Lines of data
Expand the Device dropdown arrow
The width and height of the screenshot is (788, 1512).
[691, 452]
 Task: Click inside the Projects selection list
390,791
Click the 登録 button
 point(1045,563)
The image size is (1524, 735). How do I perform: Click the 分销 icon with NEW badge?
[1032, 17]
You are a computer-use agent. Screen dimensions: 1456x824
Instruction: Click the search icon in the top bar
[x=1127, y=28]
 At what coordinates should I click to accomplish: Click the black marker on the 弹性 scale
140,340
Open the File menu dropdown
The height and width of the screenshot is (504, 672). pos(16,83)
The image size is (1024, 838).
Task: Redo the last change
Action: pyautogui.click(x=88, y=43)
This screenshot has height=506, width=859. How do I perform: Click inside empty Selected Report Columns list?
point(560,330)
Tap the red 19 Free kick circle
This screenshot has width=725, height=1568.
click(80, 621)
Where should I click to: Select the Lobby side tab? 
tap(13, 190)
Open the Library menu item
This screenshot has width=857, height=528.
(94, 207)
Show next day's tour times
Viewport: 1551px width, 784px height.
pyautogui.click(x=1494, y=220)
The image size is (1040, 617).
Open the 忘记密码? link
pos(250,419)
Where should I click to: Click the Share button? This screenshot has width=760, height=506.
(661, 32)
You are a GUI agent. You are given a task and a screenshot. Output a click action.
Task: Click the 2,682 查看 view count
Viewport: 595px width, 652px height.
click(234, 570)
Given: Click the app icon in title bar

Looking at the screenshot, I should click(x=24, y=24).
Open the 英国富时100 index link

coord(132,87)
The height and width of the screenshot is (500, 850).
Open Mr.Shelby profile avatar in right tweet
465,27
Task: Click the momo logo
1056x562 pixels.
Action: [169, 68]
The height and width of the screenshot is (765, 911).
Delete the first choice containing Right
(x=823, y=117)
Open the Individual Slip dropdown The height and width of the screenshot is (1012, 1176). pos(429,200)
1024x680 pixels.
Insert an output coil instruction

> EXERCISE AIM
Please reproduce the records word for word, from the line containing "The height and width of the screenshot is (765, 911)." through the end of the records.

> RESPONSE TO THE TASK
The height and width of the screenshot is (765, 911).
Delete the first choice containing Right
(x=823, y=117)
Open the Individual Slip dropdown The height and width of the screenshot is (1012, 1176). pos(429,200)
1024x680 pixels.
Insert an output coil instruction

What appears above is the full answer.